This post is about the alignment between the global workspace theory and Transformer models, with a specific focus on the attention mechanism, since my last post on “Global Workspace Theory and System 2 AI - Part Ⅰ”.
Global Workspace Theory (GWT) [1] proposes that the brain operates as a network of specialized modules, with a central "global workspace" where selected information is integrated and broadcast (Figure 1). In our brain, unconscious processing is where much of our intelligence lies, such as Bayesian inference and evidence accumulation.
Consciousness involves two distinct types of information-processing computations in the brain: (C1) the selection of information for global broadcasting, making it flexibly available for computation and report, and (C2) the self-monitoring of these computations, leading to a subjective sense of certainty or error [2]. Both of these processes rely on the prefrontal cortex. In C1, information that is conscious in this sense becomes globally available to the organism. It involves integrating all available evidence to converge toward a single decision. At the top of a deep hierarchy of specialized modules, a "global workspace" with limited capacity evolved to select a piece of information, hold it over time, and share it across modules. While language is not a prerequisite for conscious processing, the emergence of language circuits in humans may have significantly increased the speed, ease, and flexibility of C1 information sharing.
Furthermore, C2 refers to the self-monitoring ability to conceive and make use of internal representations of one's own knowledge and abilities, the capacity to reflect on one's own mental state.
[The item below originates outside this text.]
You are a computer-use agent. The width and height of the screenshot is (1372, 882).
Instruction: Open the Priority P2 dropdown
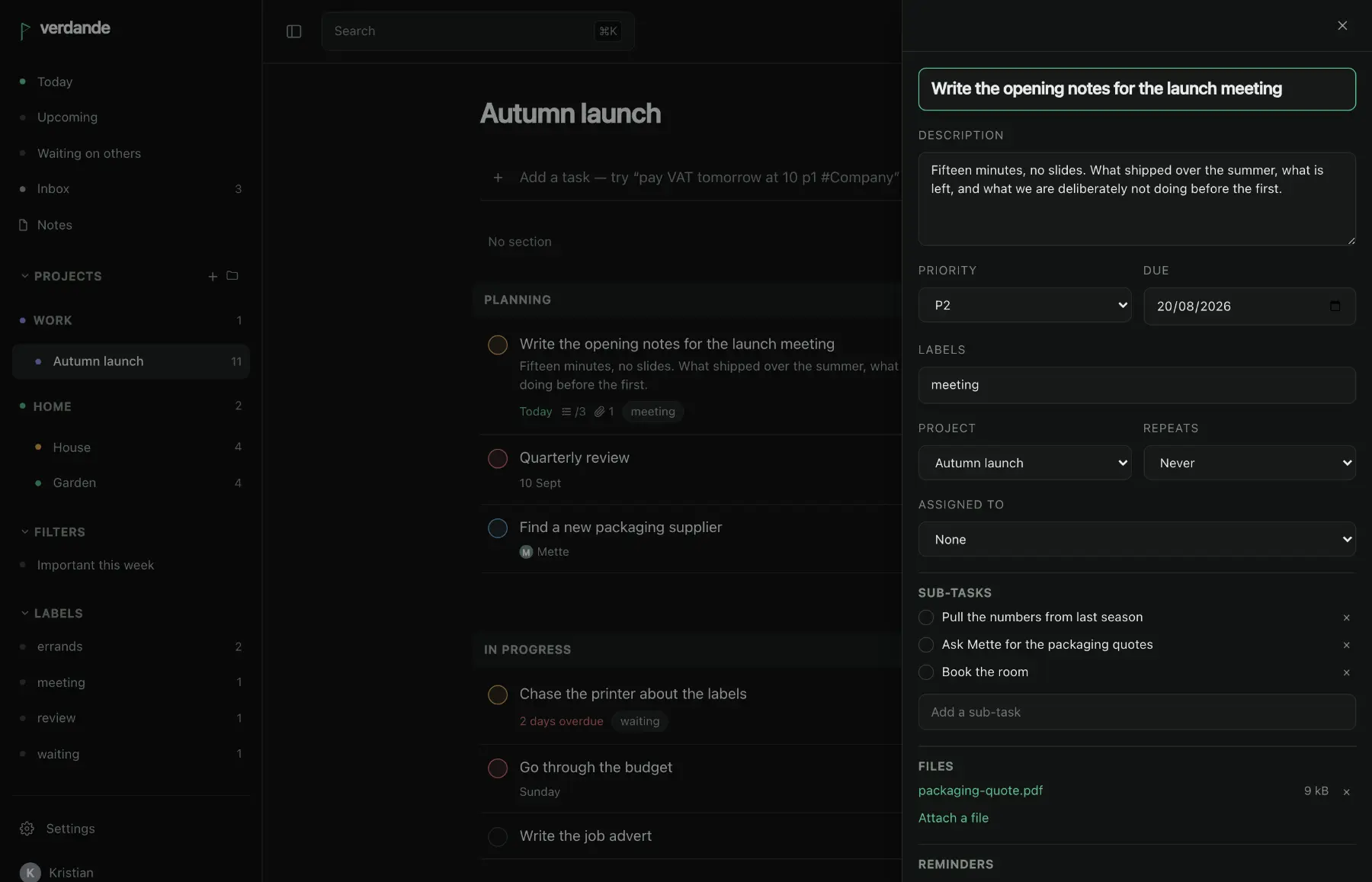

For example, Hallucinations in schizophrenia have been linked to a failure to distinguish whether sensory activity is generated by oneself or by the external world. A machine endowed with C1 and C2 would behave as though it were conscious; for instance, it would know that it is seeing something, express confidence in it, report it to others, and could experience hallucinations when its monitoring mechanisms break down.
We evaluate various approaches to implement a global workspace by considering several key factors. Firstly, we examine whether the implementation involves a global workspace operation that facilitates both writing and reading of information. Secondly, we assess whether the memory or information stored within the workspace is low-dimensional compared to the input data. Thirdly, we analyze whether the retrieval of information from the memory is driven by a bottom-up or top-down signal. Lastly, we investigate whether the model incorporates a communication bottleneck to regulate the flow of information passing through the system. By carefully considering these aspects, we gain insights into the effectiveness and efficiency of different global workspace implementations. For information about Vision Transformer, Bidirectional, and Coordination methods, please refer to the previous post on "Global Workspace Theory and System 2 AI - Part Ⅰ".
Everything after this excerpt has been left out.